• Task directions: In the records that follow, find each line with the word "computer" and copy it.

• The data:
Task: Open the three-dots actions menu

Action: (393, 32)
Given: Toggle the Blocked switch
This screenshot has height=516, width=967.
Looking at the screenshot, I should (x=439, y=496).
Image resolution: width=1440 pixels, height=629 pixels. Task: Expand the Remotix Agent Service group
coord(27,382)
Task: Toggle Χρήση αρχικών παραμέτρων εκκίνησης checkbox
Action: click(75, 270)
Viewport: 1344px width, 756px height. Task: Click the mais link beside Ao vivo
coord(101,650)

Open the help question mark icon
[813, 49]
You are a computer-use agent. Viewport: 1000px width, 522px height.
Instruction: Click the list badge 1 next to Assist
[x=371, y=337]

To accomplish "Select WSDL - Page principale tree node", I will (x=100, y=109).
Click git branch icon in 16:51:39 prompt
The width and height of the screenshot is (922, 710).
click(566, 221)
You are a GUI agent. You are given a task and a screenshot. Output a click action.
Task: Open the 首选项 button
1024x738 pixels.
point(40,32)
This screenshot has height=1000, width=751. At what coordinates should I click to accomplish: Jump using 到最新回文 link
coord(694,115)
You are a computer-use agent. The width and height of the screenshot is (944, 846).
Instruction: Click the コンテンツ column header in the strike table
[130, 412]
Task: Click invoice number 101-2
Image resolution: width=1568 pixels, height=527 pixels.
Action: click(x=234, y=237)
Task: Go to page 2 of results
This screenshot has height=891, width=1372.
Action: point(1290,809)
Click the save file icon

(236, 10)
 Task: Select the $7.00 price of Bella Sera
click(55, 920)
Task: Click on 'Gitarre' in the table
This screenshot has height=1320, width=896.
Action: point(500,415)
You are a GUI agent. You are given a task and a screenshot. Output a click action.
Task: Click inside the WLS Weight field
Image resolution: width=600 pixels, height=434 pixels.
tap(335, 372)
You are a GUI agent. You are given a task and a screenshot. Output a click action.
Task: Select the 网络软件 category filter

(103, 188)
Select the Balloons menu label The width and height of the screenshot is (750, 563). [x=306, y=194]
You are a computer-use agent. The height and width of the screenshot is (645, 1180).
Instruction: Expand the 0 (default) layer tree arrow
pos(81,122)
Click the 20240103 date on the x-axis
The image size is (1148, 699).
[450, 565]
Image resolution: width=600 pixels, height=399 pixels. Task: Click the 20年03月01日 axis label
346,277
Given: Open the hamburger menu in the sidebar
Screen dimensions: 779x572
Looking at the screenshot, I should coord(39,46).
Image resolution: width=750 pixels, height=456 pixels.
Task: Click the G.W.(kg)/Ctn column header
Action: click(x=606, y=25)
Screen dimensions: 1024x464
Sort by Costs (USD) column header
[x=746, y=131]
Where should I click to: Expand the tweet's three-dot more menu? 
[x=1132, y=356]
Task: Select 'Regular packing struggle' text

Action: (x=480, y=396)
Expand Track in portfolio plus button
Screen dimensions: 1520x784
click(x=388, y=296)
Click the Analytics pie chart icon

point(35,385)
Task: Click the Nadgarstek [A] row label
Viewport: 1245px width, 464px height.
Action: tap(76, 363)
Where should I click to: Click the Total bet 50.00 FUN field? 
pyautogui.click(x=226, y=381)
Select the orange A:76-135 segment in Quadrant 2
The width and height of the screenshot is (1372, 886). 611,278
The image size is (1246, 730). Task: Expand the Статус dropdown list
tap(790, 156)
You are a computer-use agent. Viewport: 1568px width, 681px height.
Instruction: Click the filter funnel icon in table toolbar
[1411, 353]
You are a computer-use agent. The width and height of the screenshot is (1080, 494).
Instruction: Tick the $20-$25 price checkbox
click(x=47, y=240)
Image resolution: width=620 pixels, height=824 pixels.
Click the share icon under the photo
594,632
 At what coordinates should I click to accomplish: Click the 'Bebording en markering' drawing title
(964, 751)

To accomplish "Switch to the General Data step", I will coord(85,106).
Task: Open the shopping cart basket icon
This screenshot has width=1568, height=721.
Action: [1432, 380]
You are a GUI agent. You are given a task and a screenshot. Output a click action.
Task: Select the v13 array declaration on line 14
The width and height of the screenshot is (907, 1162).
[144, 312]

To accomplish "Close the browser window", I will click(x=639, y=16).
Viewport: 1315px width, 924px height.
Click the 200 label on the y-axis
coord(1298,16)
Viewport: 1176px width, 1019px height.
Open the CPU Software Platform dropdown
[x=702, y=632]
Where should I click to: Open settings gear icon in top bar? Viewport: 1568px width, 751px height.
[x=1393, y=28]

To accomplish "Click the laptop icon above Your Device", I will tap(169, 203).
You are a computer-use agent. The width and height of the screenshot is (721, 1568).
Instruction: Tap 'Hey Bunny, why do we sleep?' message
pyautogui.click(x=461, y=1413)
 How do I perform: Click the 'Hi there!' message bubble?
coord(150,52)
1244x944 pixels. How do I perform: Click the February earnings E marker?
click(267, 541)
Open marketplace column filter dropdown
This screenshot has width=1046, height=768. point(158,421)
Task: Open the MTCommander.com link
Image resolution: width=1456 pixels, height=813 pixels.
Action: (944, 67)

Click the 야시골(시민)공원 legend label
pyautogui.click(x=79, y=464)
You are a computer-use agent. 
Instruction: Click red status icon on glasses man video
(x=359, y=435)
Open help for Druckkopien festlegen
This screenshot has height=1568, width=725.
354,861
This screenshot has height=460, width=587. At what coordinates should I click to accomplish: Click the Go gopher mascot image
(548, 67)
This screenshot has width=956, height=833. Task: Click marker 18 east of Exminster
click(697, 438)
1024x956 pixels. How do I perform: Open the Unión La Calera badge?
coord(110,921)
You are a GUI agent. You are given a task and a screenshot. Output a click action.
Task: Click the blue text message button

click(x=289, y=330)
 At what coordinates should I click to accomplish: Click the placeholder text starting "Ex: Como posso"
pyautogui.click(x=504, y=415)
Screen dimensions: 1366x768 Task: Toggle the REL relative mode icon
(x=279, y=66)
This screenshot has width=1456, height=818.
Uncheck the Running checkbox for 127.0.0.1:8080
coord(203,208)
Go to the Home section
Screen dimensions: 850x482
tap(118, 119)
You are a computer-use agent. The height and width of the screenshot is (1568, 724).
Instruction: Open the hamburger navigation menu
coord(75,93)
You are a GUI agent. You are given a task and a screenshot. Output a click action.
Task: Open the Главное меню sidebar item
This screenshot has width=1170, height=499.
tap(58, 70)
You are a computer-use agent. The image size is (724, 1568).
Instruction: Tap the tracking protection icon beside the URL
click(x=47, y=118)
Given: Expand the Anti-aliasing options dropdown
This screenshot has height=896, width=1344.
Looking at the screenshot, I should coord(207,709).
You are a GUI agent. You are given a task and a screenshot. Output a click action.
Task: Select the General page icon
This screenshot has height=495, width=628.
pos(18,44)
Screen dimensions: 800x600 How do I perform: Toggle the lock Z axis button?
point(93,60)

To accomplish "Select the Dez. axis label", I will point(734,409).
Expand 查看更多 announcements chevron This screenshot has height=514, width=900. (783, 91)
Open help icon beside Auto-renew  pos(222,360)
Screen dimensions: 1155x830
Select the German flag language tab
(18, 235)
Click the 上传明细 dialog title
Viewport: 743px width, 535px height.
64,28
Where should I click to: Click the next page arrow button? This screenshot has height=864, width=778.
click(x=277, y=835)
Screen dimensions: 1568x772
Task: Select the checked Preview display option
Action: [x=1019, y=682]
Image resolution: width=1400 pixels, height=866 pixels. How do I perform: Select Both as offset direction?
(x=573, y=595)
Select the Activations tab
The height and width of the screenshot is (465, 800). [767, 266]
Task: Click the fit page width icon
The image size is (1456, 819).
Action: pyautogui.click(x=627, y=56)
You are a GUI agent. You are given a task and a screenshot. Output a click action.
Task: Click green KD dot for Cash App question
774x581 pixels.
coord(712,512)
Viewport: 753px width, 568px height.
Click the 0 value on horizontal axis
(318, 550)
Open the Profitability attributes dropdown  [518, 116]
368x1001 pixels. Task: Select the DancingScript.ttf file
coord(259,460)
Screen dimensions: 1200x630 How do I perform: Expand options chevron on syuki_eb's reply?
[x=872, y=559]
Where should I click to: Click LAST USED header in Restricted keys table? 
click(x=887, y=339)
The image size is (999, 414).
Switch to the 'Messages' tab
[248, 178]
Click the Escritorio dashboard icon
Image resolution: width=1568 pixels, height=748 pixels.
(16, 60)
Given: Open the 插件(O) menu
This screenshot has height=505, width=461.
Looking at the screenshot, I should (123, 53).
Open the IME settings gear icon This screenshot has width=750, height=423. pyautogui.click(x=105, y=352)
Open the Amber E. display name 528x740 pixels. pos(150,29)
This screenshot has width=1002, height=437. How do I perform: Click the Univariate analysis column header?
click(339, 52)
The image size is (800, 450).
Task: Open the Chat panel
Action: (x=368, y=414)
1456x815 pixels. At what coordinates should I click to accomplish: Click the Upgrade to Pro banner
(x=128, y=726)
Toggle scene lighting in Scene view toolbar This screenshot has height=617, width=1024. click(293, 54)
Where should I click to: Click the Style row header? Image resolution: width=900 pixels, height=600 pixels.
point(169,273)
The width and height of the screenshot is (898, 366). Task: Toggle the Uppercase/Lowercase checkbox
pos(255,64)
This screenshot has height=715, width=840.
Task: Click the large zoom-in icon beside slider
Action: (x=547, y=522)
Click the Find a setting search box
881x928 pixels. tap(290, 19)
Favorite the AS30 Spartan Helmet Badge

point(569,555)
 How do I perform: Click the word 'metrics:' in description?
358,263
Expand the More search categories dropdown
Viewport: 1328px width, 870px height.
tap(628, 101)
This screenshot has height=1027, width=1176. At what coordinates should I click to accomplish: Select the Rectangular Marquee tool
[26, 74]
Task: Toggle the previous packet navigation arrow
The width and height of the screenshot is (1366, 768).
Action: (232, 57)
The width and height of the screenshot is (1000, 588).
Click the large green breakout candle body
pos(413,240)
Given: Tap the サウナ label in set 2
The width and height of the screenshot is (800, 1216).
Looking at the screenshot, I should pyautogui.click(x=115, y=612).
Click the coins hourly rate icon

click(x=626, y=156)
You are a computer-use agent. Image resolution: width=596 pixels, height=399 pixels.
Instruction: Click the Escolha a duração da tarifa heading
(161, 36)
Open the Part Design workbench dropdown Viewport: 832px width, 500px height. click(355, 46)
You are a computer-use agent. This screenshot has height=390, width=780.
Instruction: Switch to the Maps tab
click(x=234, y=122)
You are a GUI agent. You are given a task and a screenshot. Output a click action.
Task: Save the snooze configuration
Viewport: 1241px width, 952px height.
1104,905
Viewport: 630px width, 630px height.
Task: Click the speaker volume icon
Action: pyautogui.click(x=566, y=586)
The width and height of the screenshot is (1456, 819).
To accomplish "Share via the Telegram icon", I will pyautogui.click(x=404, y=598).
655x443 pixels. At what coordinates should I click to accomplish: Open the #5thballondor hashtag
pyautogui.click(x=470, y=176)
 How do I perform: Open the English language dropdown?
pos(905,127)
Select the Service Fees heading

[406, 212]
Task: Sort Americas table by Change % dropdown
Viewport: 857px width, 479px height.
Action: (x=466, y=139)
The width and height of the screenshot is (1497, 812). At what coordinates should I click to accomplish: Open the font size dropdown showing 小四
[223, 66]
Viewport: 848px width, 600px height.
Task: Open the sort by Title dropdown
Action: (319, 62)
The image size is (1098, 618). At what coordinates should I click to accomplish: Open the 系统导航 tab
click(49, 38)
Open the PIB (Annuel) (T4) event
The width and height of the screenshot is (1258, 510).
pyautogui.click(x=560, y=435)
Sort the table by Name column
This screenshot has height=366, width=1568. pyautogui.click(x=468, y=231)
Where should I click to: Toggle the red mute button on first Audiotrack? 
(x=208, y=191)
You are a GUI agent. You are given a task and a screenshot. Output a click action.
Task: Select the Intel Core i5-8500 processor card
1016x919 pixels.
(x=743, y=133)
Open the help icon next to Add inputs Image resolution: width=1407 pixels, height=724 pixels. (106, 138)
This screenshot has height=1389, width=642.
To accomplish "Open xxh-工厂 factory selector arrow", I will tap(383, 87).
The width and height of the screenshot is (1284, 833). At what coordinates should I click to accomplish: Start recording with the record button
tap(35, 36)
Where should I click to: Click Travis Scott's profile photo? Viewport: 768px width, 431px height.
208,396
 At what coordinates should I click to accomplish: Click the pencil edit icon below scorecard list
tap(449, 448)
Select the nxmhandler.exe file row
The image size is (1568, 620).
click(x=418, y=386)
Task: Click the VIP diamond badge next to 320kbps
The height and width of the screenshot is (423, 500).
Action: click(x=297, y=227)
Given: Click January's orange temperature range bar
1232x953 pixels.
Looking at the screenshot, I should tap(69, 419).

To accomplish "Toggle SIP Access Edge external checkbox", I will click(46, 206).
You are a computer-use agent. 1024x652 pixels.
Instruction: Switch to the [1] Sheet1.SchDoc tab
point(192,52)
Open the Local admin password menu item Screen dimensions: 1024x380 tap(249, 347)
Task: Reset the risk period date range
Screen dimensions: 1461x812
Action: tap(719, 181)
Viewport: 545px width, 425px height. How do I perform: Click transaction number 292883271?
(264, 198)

• Task answer:
You are a computer-use agent. Viewport: 1000px width, 522px height.
You are a computer-use agent. The width and height of the screenshot is (944, 846).
You are a computer-use agent. The height and width of the screenshot is (645, 1180).
You are a computer-use agent. Viewport: 1568px width, 681px height.
You are a computer-use agent. The width and height of the screenshot is (1080, 494).
You are a computer-use agent. The width and height of the screenshot is (721, 1568).
You are a computer-use agent. 
You are a computer-use agent. The height and width of the screenshot is (1568, 724).
You are a computer-use agent. The image size is (724, 1568).
You are a computer-use agent. Image resolution: width=596 pixels, height=399 pixels.
You are a computer-use agent. This screenshot has height=390, width=780.
You are a computer-use agent. 1024x652 pixels.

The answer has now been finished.